_TASK OBJECTIVE_: Could you restate exactly the lines that begin at the line with "This screenshot has height=366, width=540." and end at the final line of the data?

Stored items
● ● ● ●
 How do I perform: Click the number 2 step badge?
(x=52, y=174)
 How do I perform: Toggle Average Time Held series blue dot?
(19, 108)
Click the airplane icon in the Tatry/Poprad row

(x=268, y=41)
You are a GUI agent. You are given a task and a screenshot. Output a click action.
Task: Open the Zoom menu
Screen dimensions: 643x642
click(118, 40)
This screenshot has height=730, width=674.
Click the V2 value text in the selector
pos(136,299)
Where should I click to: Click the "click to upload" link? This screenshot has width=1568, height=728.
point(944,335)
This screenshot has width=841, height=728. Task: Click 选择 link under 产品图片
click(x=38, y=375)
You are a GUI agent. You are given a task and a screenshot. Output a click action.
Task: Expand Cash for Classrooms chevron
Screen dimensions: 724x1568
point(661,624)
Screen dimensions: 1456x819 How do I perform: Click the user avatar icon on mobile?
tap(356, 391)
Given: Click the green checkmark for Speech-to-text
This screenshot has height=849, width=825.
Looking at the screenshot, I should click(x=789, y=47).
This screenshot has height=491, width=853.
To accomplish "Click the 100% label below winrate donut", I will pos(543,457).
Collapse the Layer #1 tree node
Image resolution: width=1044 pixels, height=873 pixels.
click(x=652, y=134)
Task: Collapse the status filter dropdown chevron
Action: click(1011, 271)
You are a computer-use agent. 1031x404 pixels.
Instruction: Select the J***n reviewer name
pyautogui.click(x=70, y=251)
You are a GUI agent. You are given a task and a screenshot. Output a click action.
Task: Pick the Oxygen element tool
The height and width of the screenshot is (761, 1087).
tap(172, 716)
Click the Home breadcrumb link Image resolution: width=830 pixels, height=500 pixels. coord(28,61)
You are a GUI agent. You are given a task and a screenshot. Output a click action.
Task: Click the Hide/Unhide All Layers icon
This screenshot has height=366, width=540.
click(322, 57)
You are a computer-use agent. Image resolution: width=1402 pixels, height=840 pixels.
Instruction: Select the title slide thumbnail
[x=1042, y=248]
● ● ● ●
_WRITTEN ANSWER_:
This screenshot has height=366, width=540.
click(322, 57)
You are a computer-use agent. Image resolution: width=1402 pixels, height=840 pixels.
Instruction: Select the title slide thumbnail
[x=1042, y=248]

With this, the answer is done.